(Stored items)
──────
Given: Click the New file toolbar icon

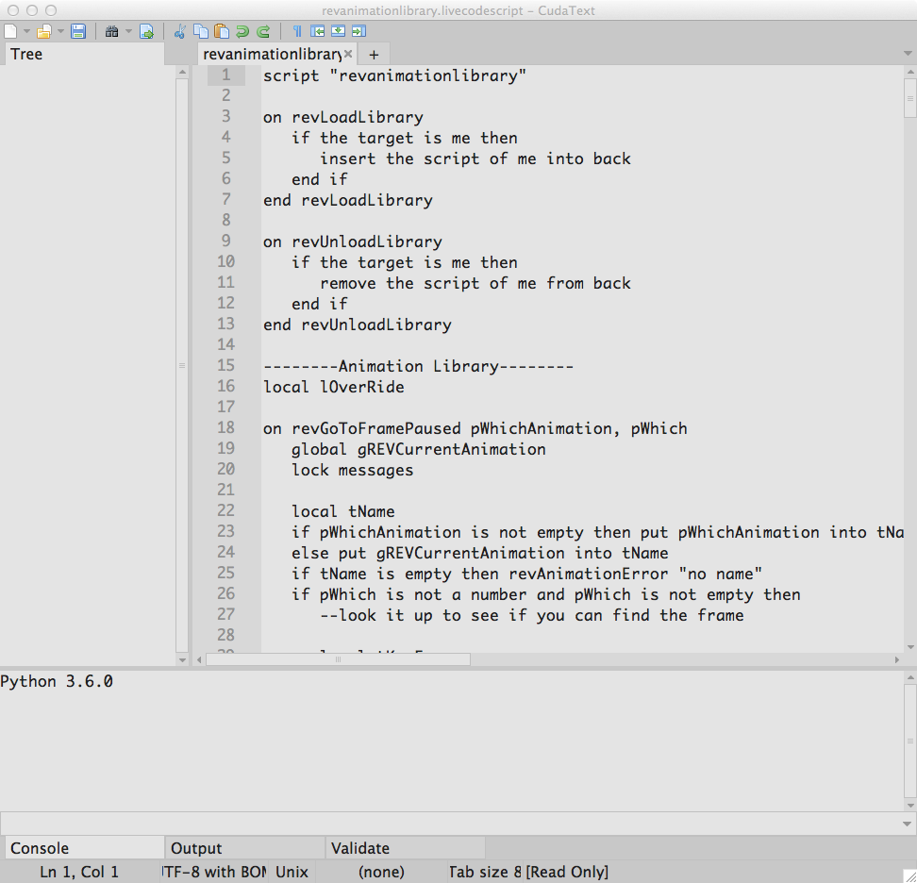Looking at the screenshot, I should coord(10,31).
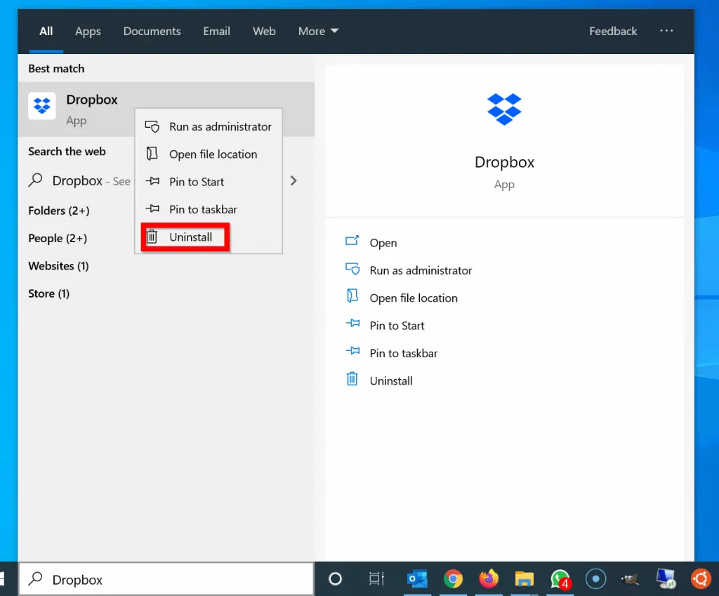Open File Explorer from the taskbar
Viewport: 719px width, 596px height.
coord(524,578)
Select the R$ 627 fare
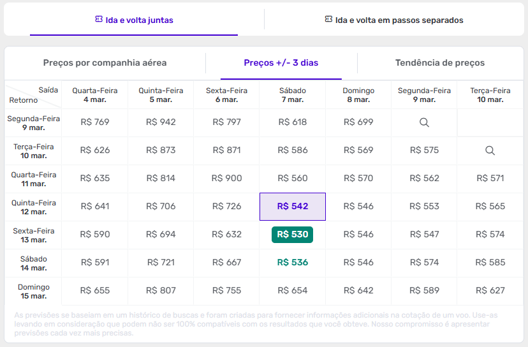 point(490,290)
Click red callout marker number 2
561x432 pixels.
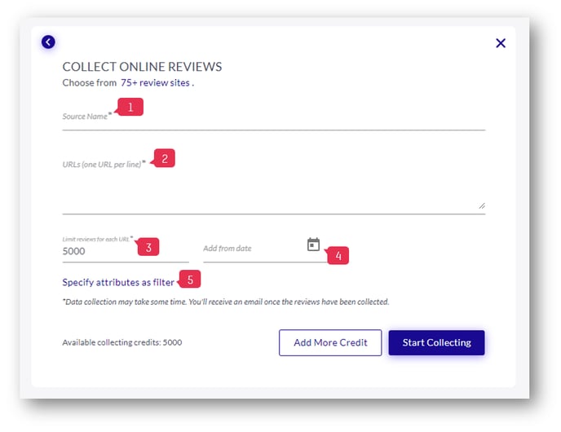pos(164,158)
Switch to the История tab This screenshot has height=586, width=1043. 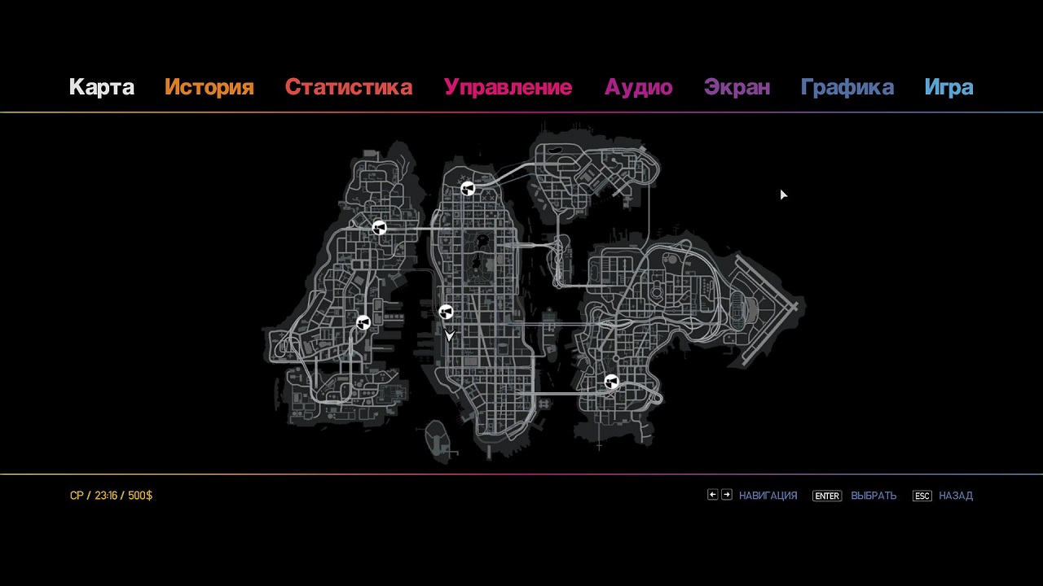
──────
Would you retype every line shown above exactly, leaving the pictures aside?

Given: Click the New file toolbar icon

Looking at the screenshot, I should coord(10,31).
Open File Explorer from the taskbar
Viewport: 719px width, 596px height.
coord(524,578)
Select the R$ 627 fare
 point(490,290)
Click red callout marker number 2
561x432 pixels.
pos(164,158)
Switch to the История tab This screenshot has height=586, width=1043. 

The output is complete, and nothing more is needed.